Triveneto · H.H.17 · 10-2025

Azioni e quote - Riscatto

Massima

Nel caso di vendita delle azioni ex art. 2437-quater c.c. conseguente all’esercizio del diritto di recesso, la società, cui sola grava l’obbligo di liquidazione, tramite il suo organo gestorio, ha la facoltà di determinare il prezzo di vendita in base alla situazione del mercato definendolo in misura anche:

a) superiore rispetto al valore di liquidazione dovuto al socio receduto, con facoltà di variarlo ulteriormente in aumento in esito alla mancata collocazione in opzione agli altri soci o agli obbligazionisti convertibili.

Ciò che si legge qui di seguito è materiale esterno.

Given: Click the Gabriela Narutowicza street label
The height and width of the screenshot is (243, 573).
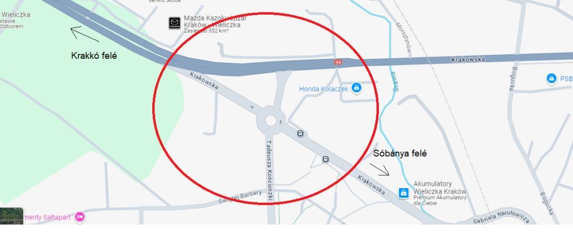Looking at the screenshot, I should click(x=501, y=217).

In tale ipotesi la società avrà il diritto di trattenere la differenza tra il prezzo di vendita conseguito e il valore di liquidazione dovuto al receduto; b) inferiore rispetto al valore di liquidazione, ove non sia stata in grado di collocarle (nell’ordine legale) ad un prezzo pari o superiore a detto valore. In tale ipotesi la società ha l’obbligo di corrispondere la differenza con riserve disponibili o, in mancanza, mediante una riduzione reale del capitale sociale (realizzando in tale ipotesi una liquidazione con metodo “misto”, vedi orientamento H.H.13), verificandosi in difetto la causa di scioglimento prevista dal comma 7 dell’art. 2437-quater c.c. Nel caso di trasferimento conseguente all’esercizio del diritto di riscatto il prezzo dovrà invece necessariamente essere quello previsto dalla relativa clausola, nel rispetto dei limiti di legge.